Your instructions: Quote the part of the robust PCA reviews that starts at "Definition 1: is" and ends after "defined in the text.".
* START Excerpt *
I think the work represents a nice contribution however some of the introductory technical exposition is quite sloppy and needs to be sorted out. The experiments which are presented show promising results but it does feel like they are incomplete.

This work presents an algorithm for computing principal components in an online setting when the data are corrupted by outliers (a subset of the data come from another, arbitrary distribution). The authors give a procedure for recovering the principal components and prove convergence in the limit. The paper is technically sound, clearly written, and addresses an important issue in online recovery of significant directions in high-dimensional data. I have only a few questions, one regarding the initial conditions, the other about notation.

First, it seems that a good starting point is required for the algorithm. Section 3.2 mentions the requirements of the initial condition, Theorem 1 states them explicitly, but the consequences of this are not discussed in the text. Furthermore, the simulations are initialized using uncorrupted samples. How would this work in practice? What are the consequences of chosing an initial set of vectors closer to the outliers than to the true principal components? This seems important enough to warrant a discussion.

Definition 1: is \Gamma_0 an upper bound on how far the outliers deviate from the PC subspace? Shouldn't this sum, and other instances, be a projection (normalized inner product)? I am also confused about the first equation in Section 4. I expect the E.V. of the *first* principal component w_1 to be 1, while the sum over all principal components will be the sum of the singular values of A.

Signal to noise s is not defined in the text.

This is a technically sound paper, with a mostly clear exposition (save for a couple items that confused this reviewer), and results on simulated data that support the claims (but seem to be based on a strong assumption regarding initial conditions).

The authors propose a robust PCA algorithm that is online and has some optimality properties with respect to outliers in the data. This is the first algorithm/analysis for online RPCA with theoretical guarantees. This is a good paper. The background is solid, the analysis is clear and reasonable. The two questions I have are
1) why the E.V. is used and not other distance metrics between subspaces, there are a variety and I suspect the results will hold very similarly for all these cases.
2) what about the dimension d, how does one select this

Also, the algorithm seems similar to follow the lazy leader type of algorithms.

This seems to be the first algorithm/analysis for online RPCA with theoretical guarantees, given outliers.

We thank all reviewers for their constructive suggestions and insightful comments. The point-to-point replies are as follows.

To reviewer 6

Q1. It would be nice to see a comparison of other approaches referred to in the paper.

A1. Thanks for the suggestion. We have discussed the main limitations of related approaches in Sec.2. And we will provide the experimental comparison with [15] and [20] in the future work.

Q2. How likely the initial condition is satisfied, perhaps RPCA could be used to get the initial estimate?

A2. Yes, we agree with that. Initial estimate can be obtained by applying batch RPCA or HRPCA on a small subset of the data. These batch methods are able to provide initial estimate with performance guarantee, which may satisfy the initial condition. In real applications, we can first perform batch RPCA to get an initial estimate and then apply online RPCA to process the large scale data efficiently.
* END Excerpt *
* START Listing *
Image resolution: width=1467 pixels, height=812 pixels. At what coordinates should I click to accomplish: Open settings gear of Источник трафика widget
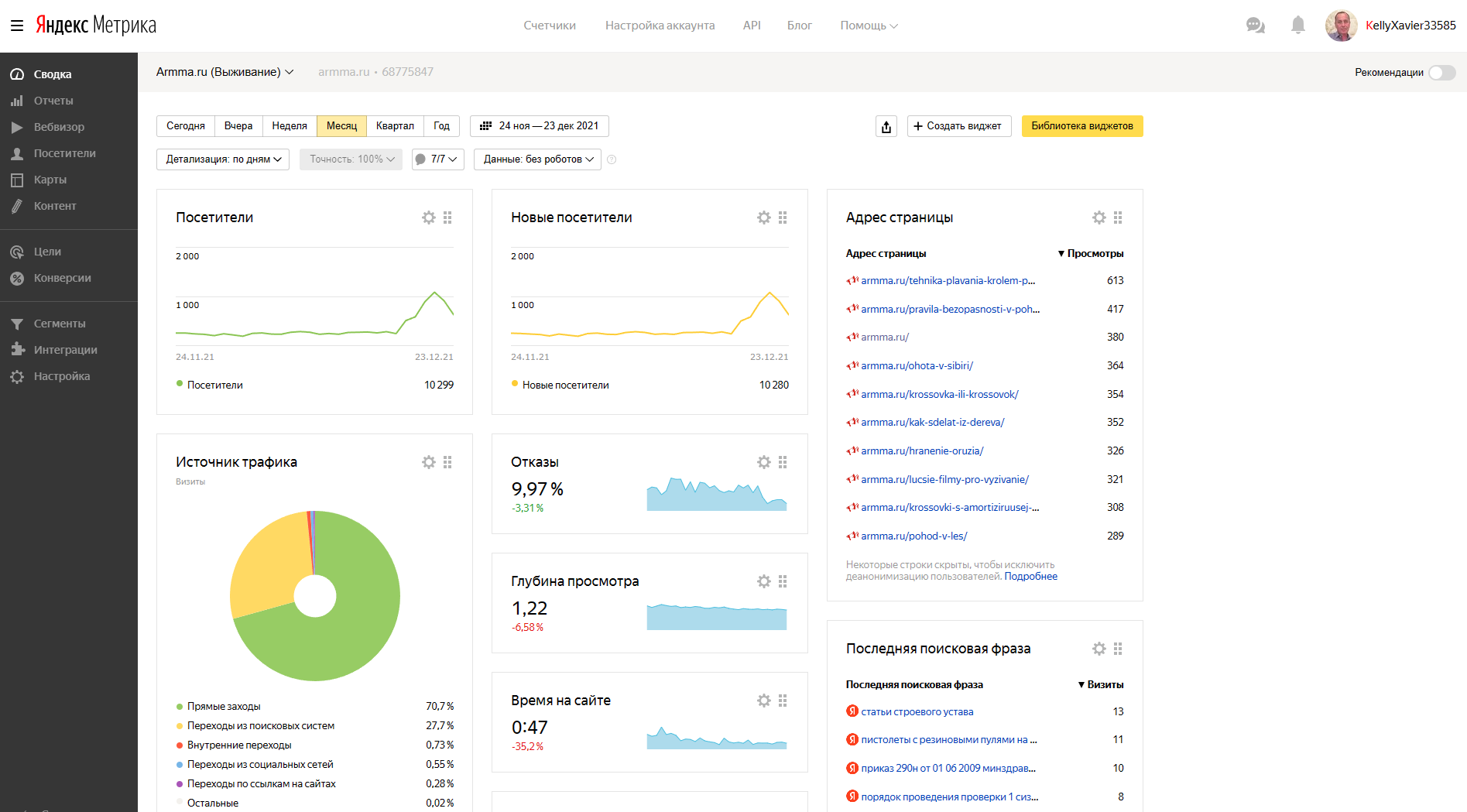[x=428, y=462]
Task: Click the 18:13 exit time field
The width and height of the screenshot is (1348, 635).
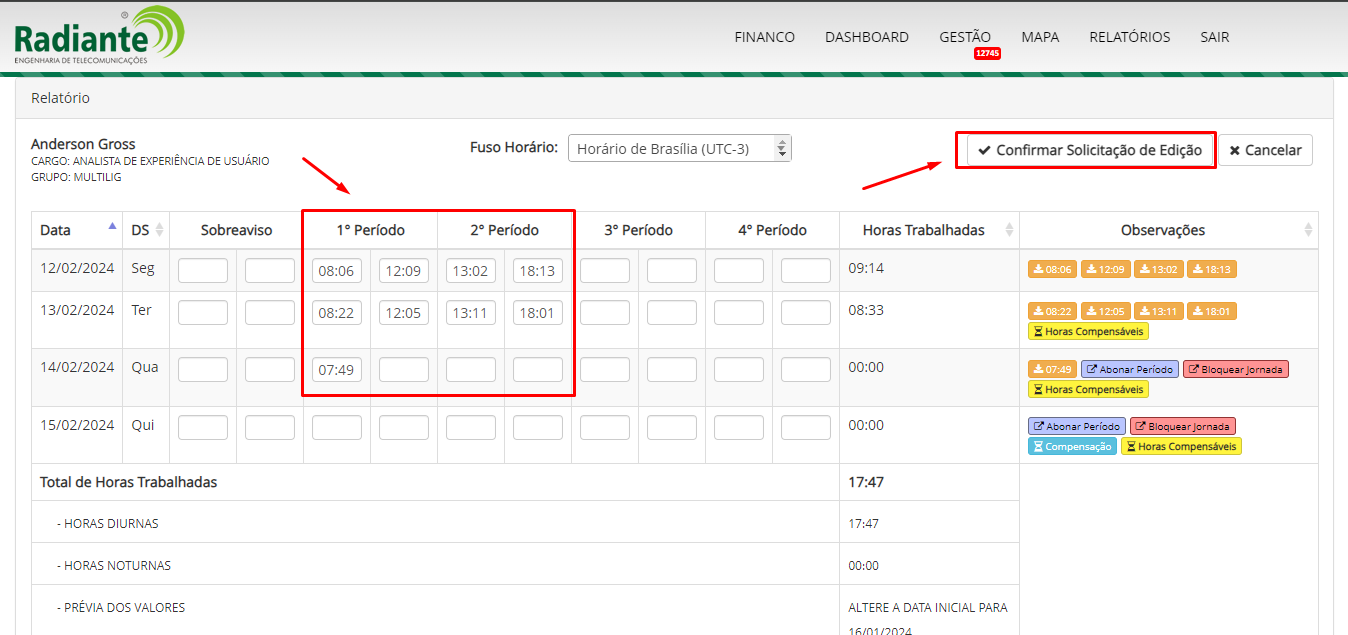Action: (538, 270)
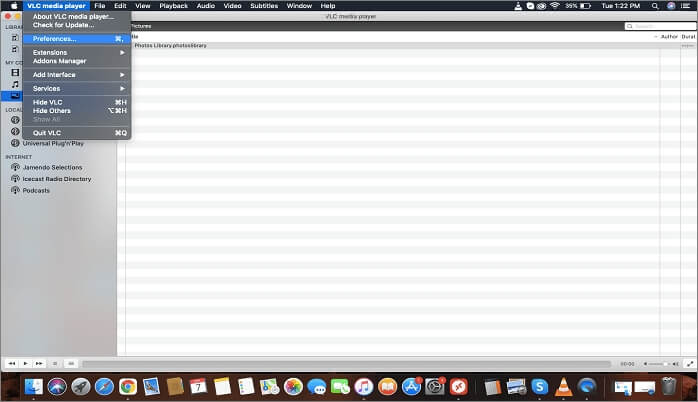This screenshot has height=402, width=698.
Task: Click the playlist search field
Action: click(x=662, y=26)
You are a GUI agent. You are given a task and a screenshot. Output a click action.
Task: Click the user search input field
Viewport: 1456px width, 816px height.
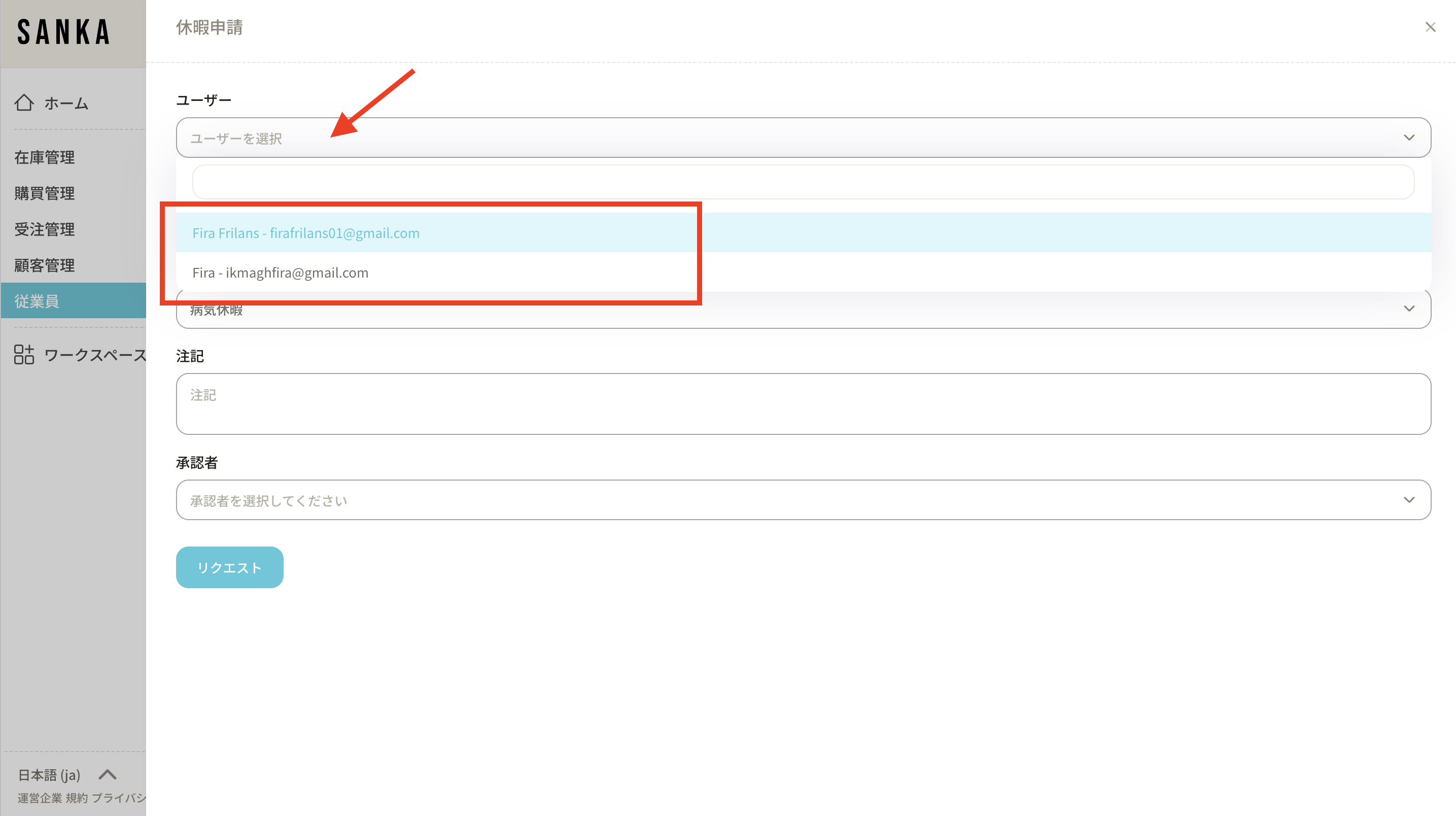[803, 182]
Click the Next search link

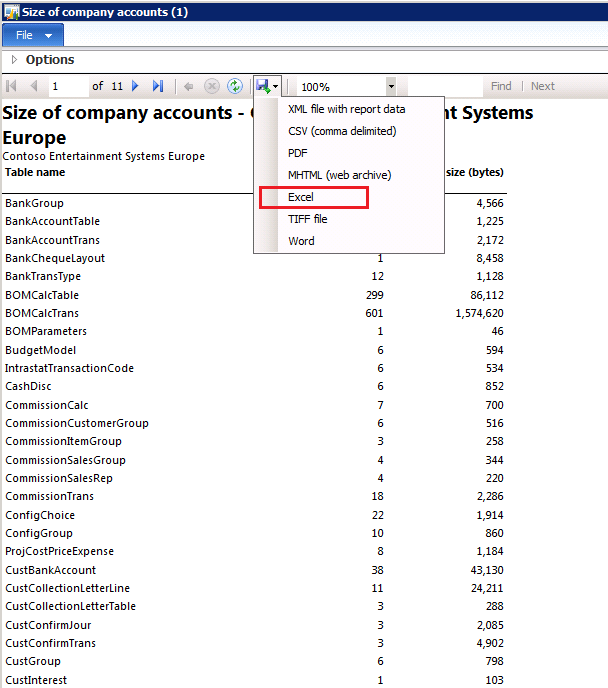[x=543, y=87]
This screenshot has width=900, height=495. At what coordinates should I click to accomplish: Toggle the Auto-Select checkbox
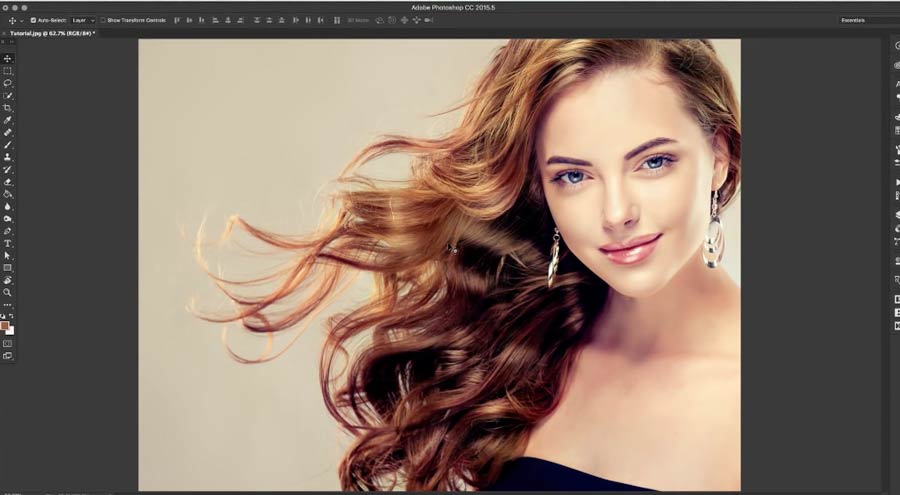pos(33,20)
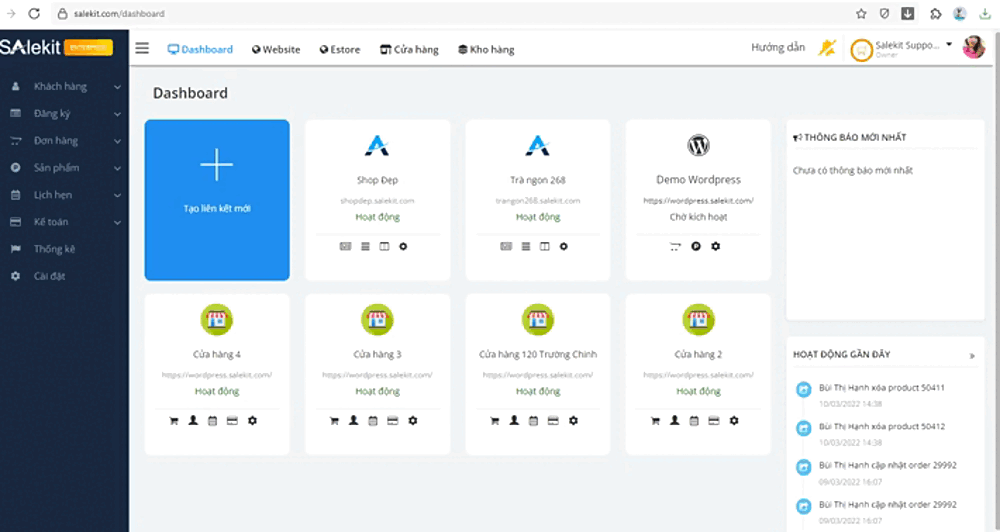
* END Listing *
Written solution:
Definition 1: is \Gamma_0 an upper bound on how far the outliers deviate from the PC subspace? Shouldn't this sum, and other instances, be a projection (normalized inner product)? I am also confused about the first equation in Section 4. I expect the E.V. of the *first* principal component w_1 to be 1, while the sum over all principal components will be the sum of the singular values of A.

Signal to noise s is not defined in the text.